#### Work order A:
Say whether each statement agrees with the E-Tech International profile, answering yes or no and quoting the deciding words. (i) Kamp founded E-Tech International in 2003. (ii) Kamp once owned a wrecking yard. (iii) The toxic smoke that alarmed Kamp came from a nearby coal power plant.
#### Work order B:
Extend the E-Tech International profile, picking up after its final sentence.

[Extract to read — start]

E-Tech International
Purpose Prize Fellow 2010

Kamp and his team are providing technical analysis and capacity-building training to impoverished, Third World communities confronting large-scale, polluting industries.

A former owner of a wrecking yard in an Arizona border town, Richard Kamp became alarmed when toxic smoke from a nearby copper smelter threatened the health of his family. He started collecting technical data about local pollution and used this knowledge to fight for clean air, on both sides of the border.

Kamp founded E-Tech International, based in Santa Fe, N.M., in 2003 to provide impoverished communities with the technical expertise and capacity-building training needed to demand and enforce regulation of polluting industries. E-Tech provides these communities with an analytical tool traditionally used by corporations, private banks, governments and the World Bank. E-Tech also helps the communities navigate the technical and scientific findings, remaining at the table with industry, government officials and indigenous leaders until solutions are found, implemented and operating smoothly.

[Extract to read — finish]
[Data shown — start]

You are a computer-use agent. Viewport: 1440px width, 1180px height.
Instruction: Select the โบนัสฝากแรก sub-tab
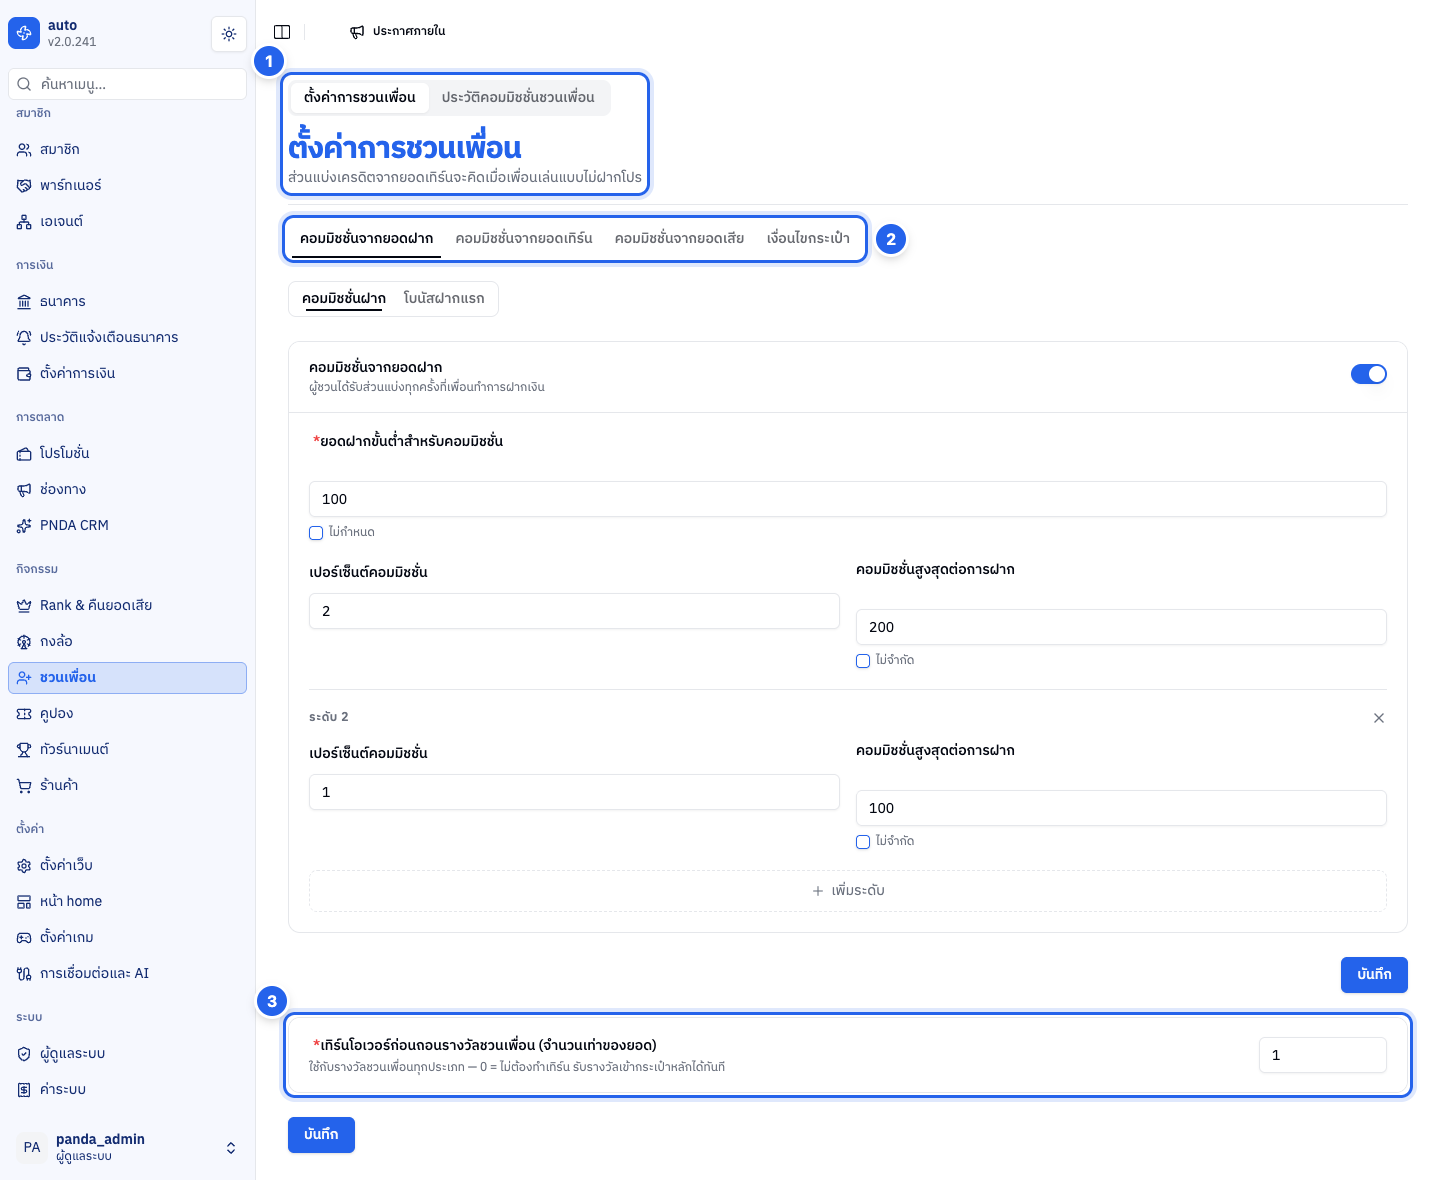coord(444,298)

[Data shown — finish]

#### Your response A:
(i) Yes: "Kamp founded E-Tech International, based in Santa Fe, N.M., in 2003"
(ii) Yes: "A former owner of a wrecking yard in an Arizona border town"
(iii) No: "toxic smoke from a nearby copper smelter"

#### Your response B:
In Peru, E-Tech is working with indigenous communities, oil companies and the government to oversee the progress in cleaning up 40 years of petroleum waste – helping to defuse the violent conflicts that have accompanied such controversy over industrial pollution elsewhere in the country.

“Many experiences, accumulated over my lifetime, propelled me to a point when moving on to the next big thing just seemed right and I needed to jump. E-Tech is the result,” says Kamp.